___ Text shown ___

Vancouver’s Tangible Interaction combines digital media with tactile elements

“Please do not touch the display.”

There’s a good reason museums and art galleries place signs like this in their exhibits.

Whether it is an ancient, fragile papyrus scroll or a Jackson Pollack painting, it is human nature to want to touch something that is appealing to both the visual and tactile senses.

Tangible Interaction has exploited that impulse with great success in recent years by developing interactive installations for concerts, festivals and other special events, including the 2010 Winter Olympics.

The company encourages engagement with large groups of people by giving them something to do, something to touch. This can be anything from large helium-filled balls of light dropped over concert crowds to digital graffiti walls.

“Technology is making people so distant and disconnected from physical reality,” said Tangible Interaction founder and creative director Alex Beim.

“We feel like it’s sucking people into the screens and missing out on what’s happening outside. We try the opposite thing, where we push people away from the screens into the real world so they can interact with each other.”

That’s not to say digital and social media don’t play an important role in the company’s installations – they do. But it is combined with participatory and tactile elements to give events a touchy-feely quality.

“We try to create a conversation with people,” said Beim, a graphic artist by trade. “Yes, we use social media, but we use social media to bring people together.”

The company’s Social Mosa platform, for example, is used at special events to aggregate photos, videos and messages posted by those attending the event on Twitter and Instagram and create a social media mosaic that is broadcast on live event screens.

___

Exercise goal: Quote the text about Tangible Interaction in full, word for word. Rely solely on the text about Tangible Interaction when responding.

___ Material provided ___

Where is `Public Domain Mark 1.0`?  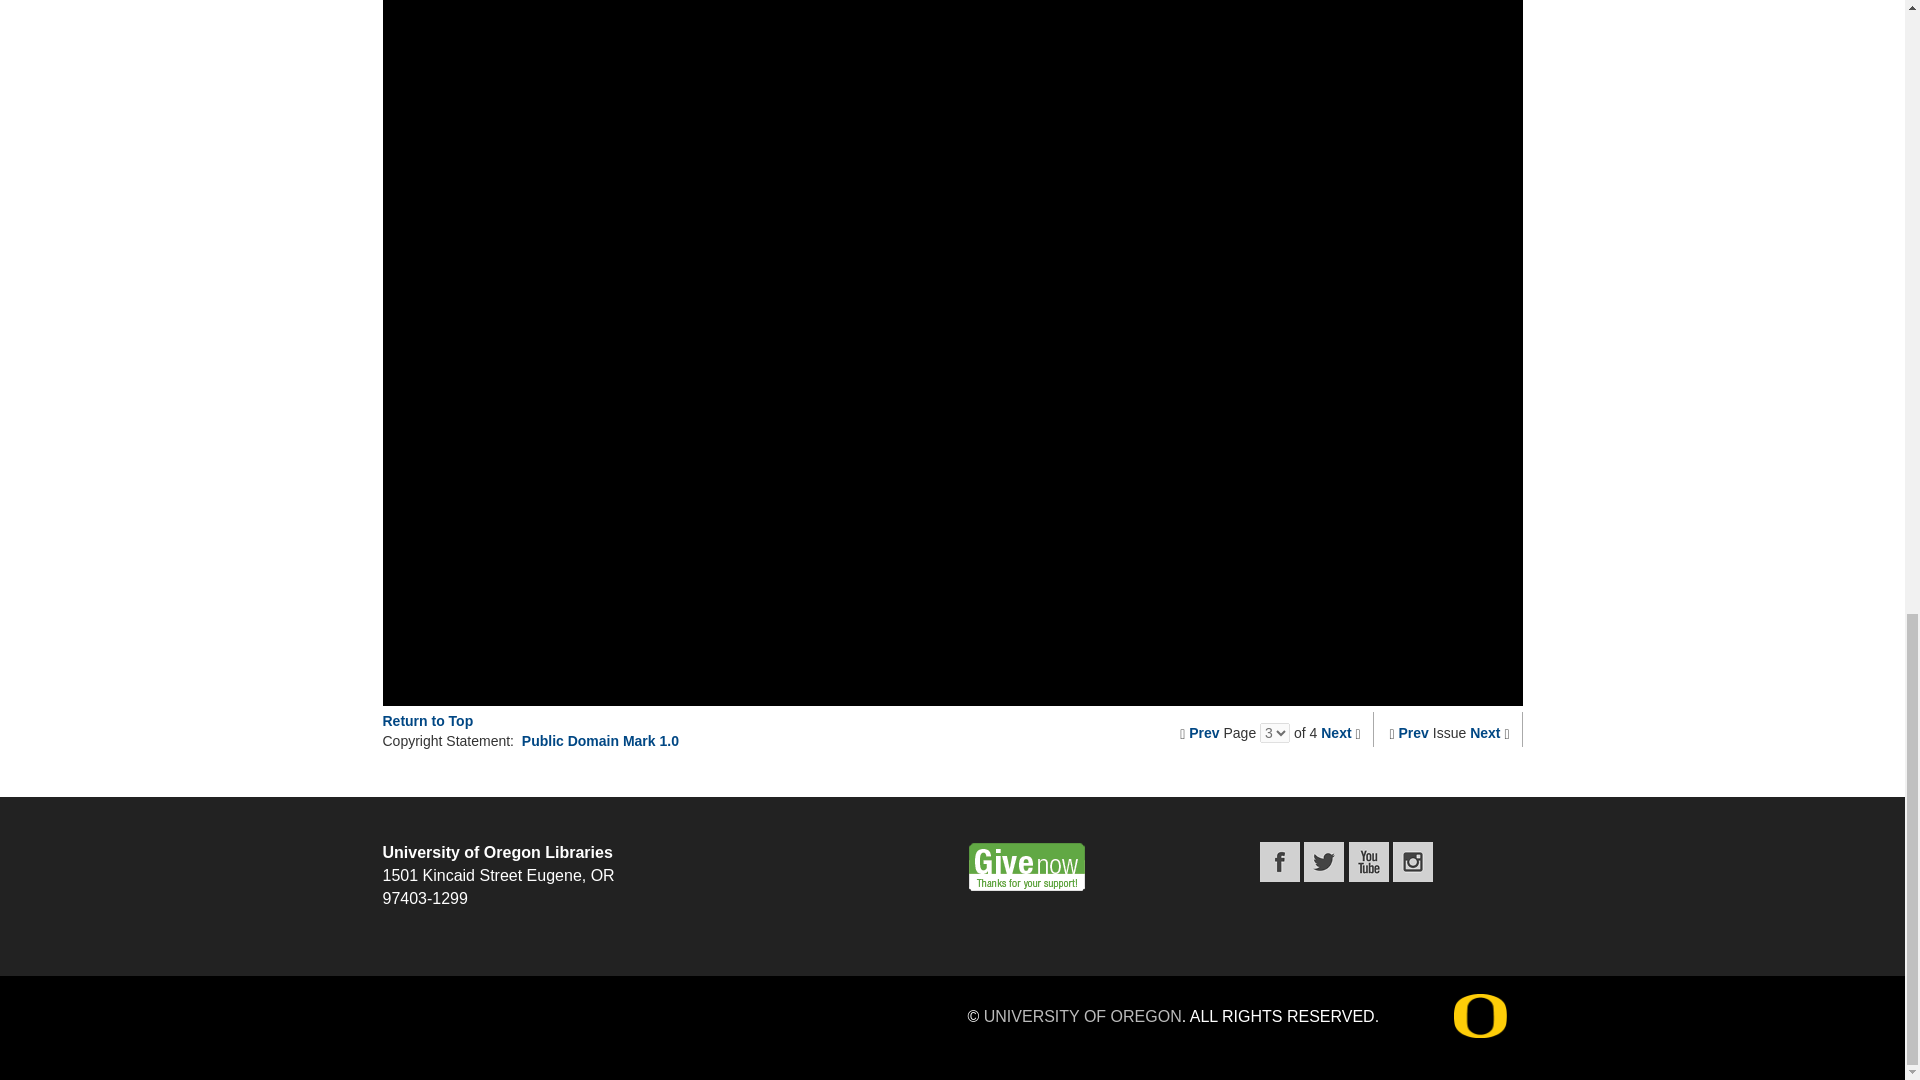
Public Domain Mark 1.0 is located at coordinates (600, 741).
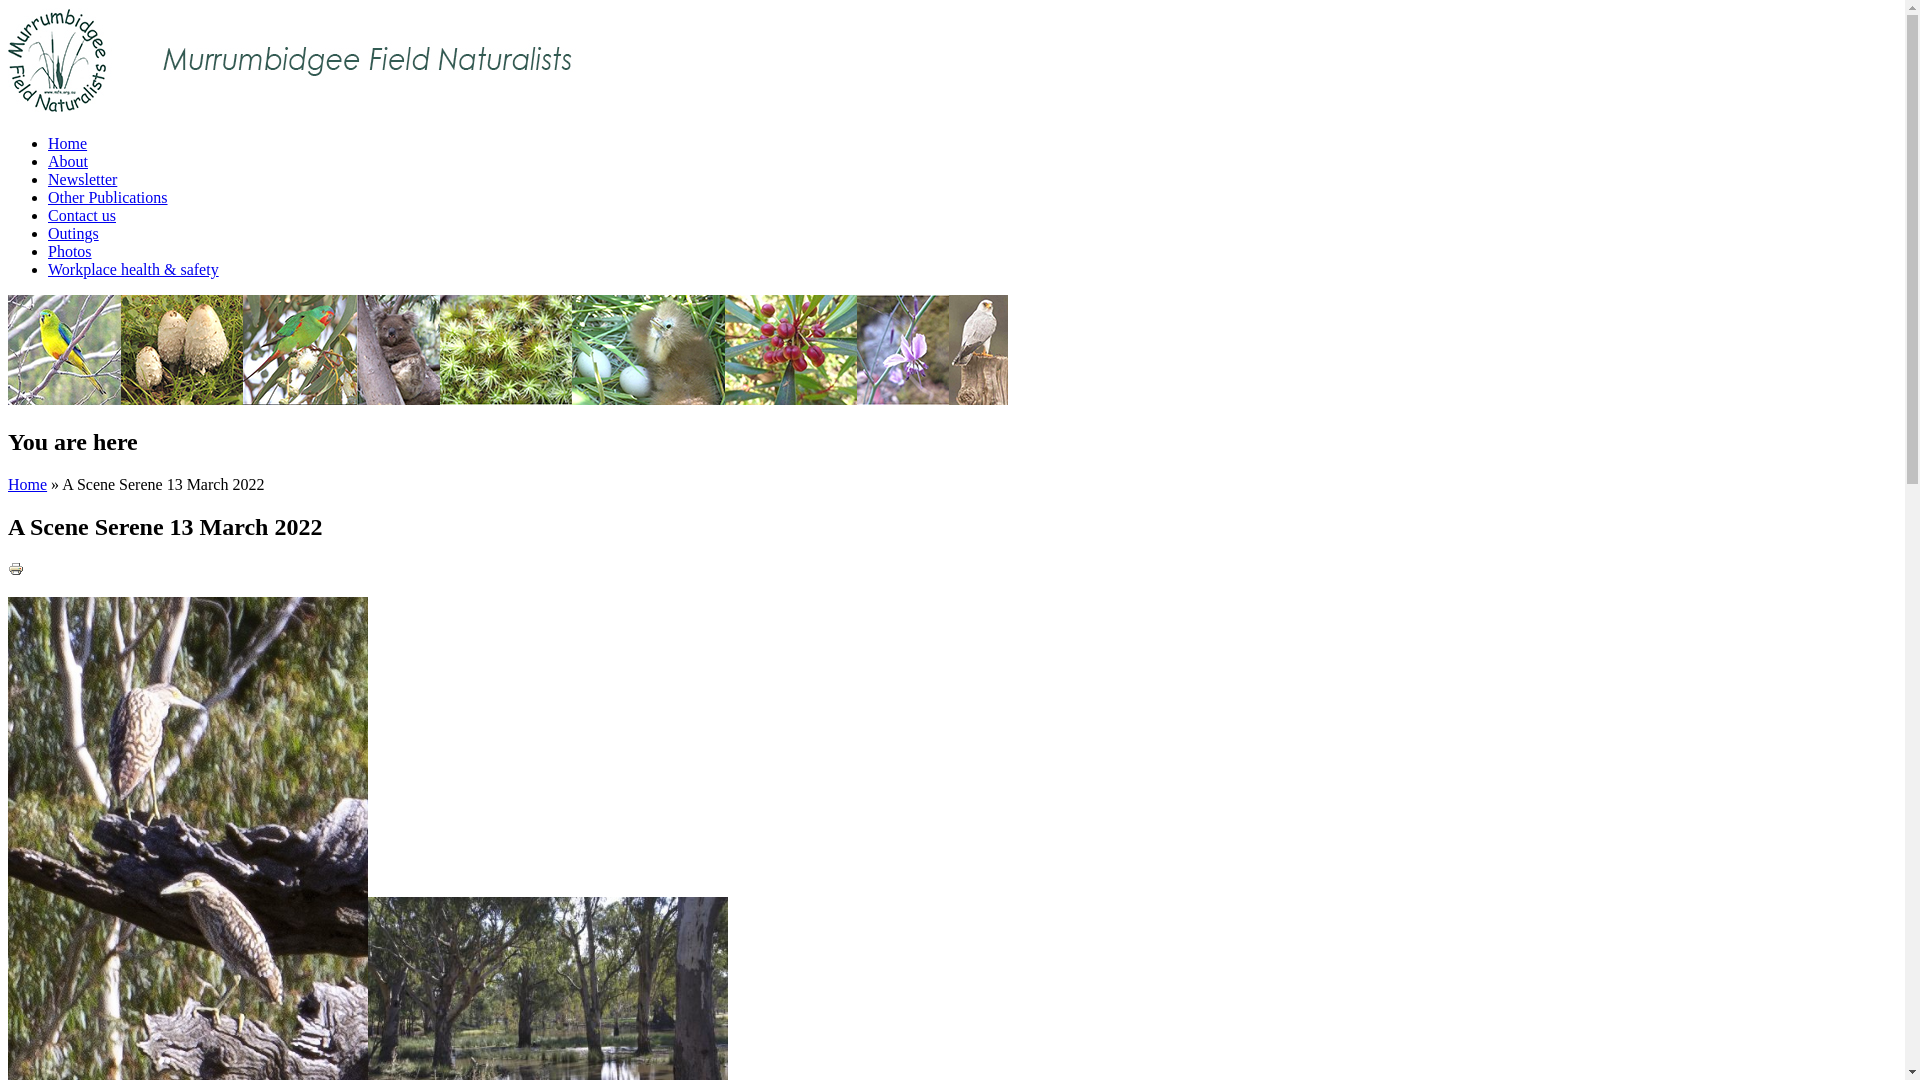 This screenshot has height=1080, width=1920. I want to click on About, so click(68, 162).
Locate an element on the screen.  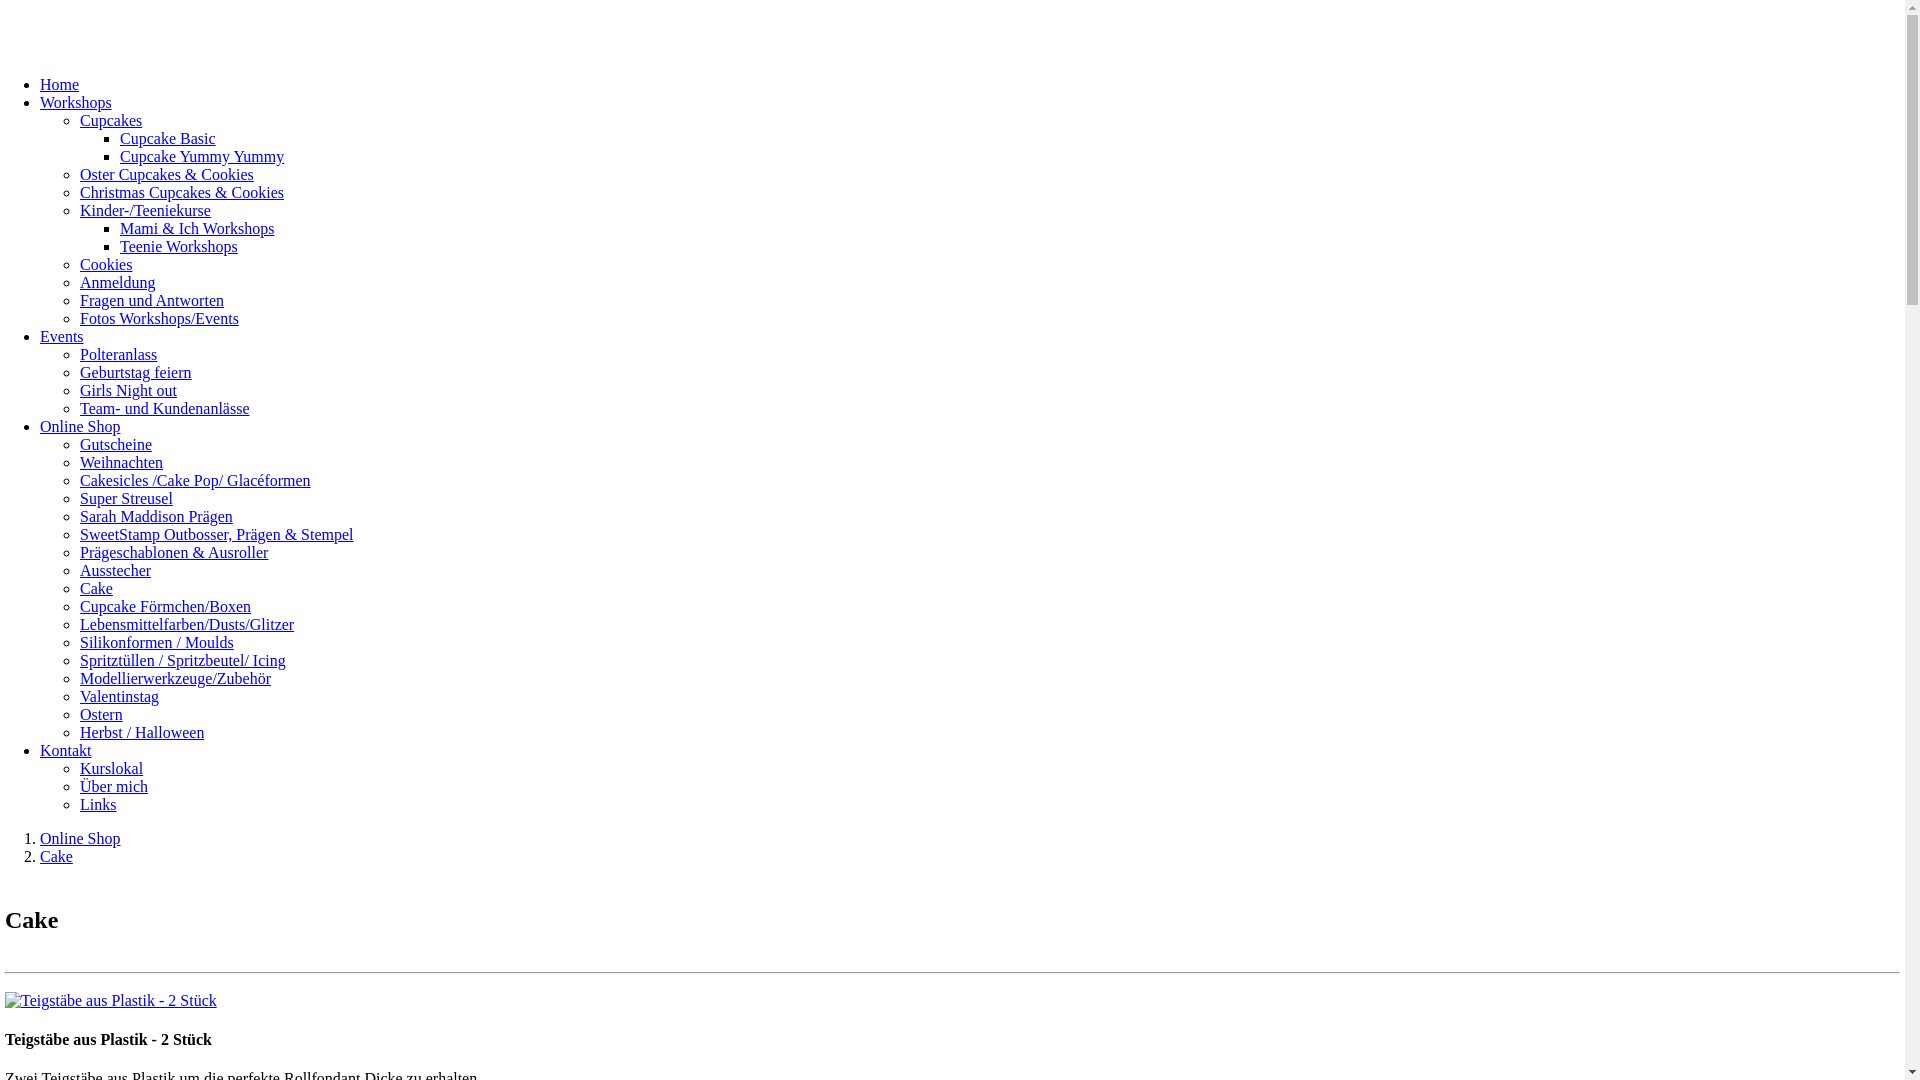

___

Task solution:
Vancouver’s Tangible Interaction combines digital media with tactile elements

“Please do not touch the display.”

There’s a good reason museums and art galleries place signs like this in their exhibits.

Whether it is an ancient, fragile papyrus scroll or a Jackson Pollack painting, it is human nature to want to touch something that is appealing to both the visual and tactile senses.

Tangible Interaction has exploited that impulse with great success in recent years by developing interactive installations for concerts, festivals and other special events, including the 2010 Winter Olympics.

The company encourages engagement with large groups of people by giving them something to do, something to touch. This can be anything from large helium-filled balls of light dropped over concert crowds to digital graffiti walls.

“Technology is making people so distant and disconnected from physical reality,” said Tangible Interaction founder and creative director Alex Beim.

“We feel like it’s sucking people into the screens and missing out on what’s happening outside. We try the opposite thing, where we push people away from the screens into the real world so they can interact with each other.”

That’s not to say digital and social media don’t play an important role in the company’s installations – they do. But it is combined with participatory and tactile elements to give events a touchy-feely quality.

“We try to create a conversation with people,” said Beim, a graphic artist by trade. “Yes, we use social media, but we use social media to bring people together.”

The company’s Social Mosa platform, for example, is used at special events to aggregate photos, videos and messages posted by those attending the event on Twitter and Instagram and create a social media mosaic that is broadcast on live event screens.